At the individual animal level, age and production system were significant in the logistic regression model. This is likely to be associated with an increased opportunity of exposure to the bacterium through environmental exposure to contaminated materials such as aborted foetuses, fluids and milk. In the current study, animals between the age of 3 and 5 years, which coincides with sexual maturity, had the highest prevalence. Others have similarly shown an increased risk of infection with Brucella spp. at this time (Matope et al. 2011).

The production system was identified as a risk factor for seropositivity in the current study, as has also been reported by others (Jergefa et al. 2009). The lower population density associated with a nomadic system would decrease potential exposure to Brucella, in contrast the higher stocking density in an agro-pastoral system would provide a greater opportunity for non-infected animals to have contact with infected yaks.

Others have reported a higher seroprevalence in larger herds (Jackson et al. 2014) which was in contrast to that found in the current study where smaller herds (<50 head) were more likely to be infected in the univariable analysis (p < 0.05, OR = 2.26, 95% CI 1.14–4.71). This finding may be confounded by the area of land owned/managed and stocking density may be a more appropriate method of determining risk of infection in future studies.

In this study, a history of abortions in the herd in the 12 months preceding the survey was strongly linked to seropositivity (p < 0.05). This is consistent with other studies and is not unexpected given the association between infection and abortion (Alhaji et al. 2016).

In the present study, the RBT and C-ELISA were adopted as diagnostic tests since they were convenient. However, the diagnostic tests used have not been validated in yaks and this should be undertaken to ensure these tests are suitable for use in this species, even though they have been used in yaks in other studies (He et al. 2015). In addition, as agglutinating antibodies induced by the B. suis strain 2, vaccine are reported to last for approximately 4 months post-vaccination (Han et al. 2009), in Pali, all yaks sampled were older than 2 years of age and consequently, it is highly likely that the positive results indicate natural infection rather than a vaccination induced one.

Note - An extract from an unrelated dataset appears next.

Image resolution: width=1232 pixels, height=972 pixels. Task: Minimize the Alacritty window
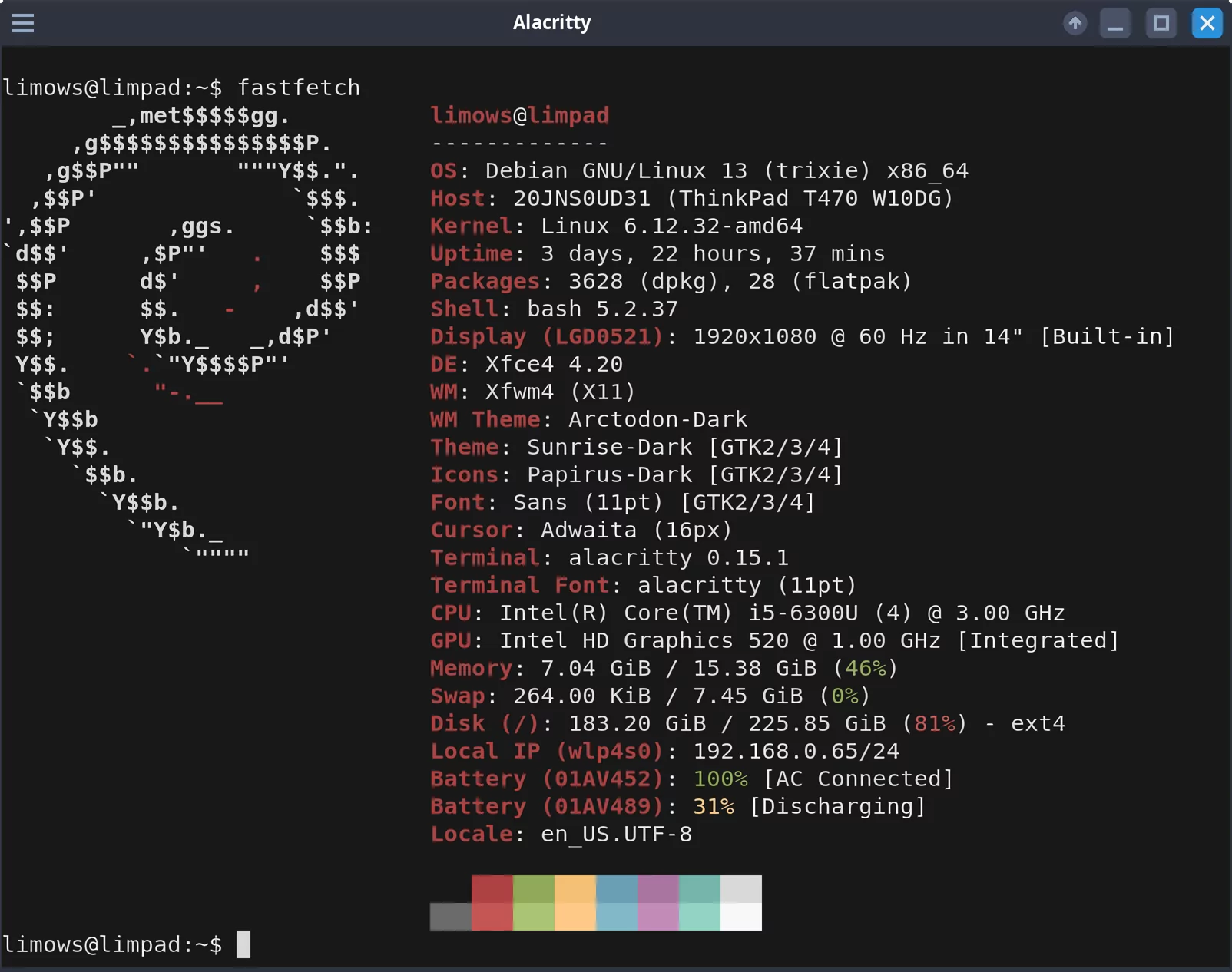click(x=1115, y=23)
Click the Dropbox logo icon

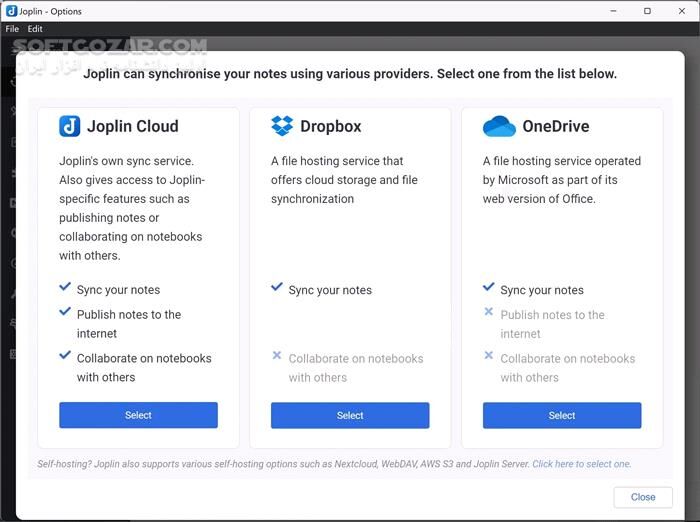pos(282,126)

In conclusion, this study demonstrated that the animal level seroprevalence to brucellosis in domestic yaks (B. grunniens) was low (2.8%) in Tibet, although the herd level seroprevalence was higher (18.2%). To minimise future spread of infection, it is recommended that an annual vaccination programme should be implemented, as has previously been adopted for cattle (Baghiyan and Shirvanyan 2016). There is a need for educational material to be developed for yak herders to minimise infection of humans who are in close association with these animals or who consume unpasteurised milk and milk products.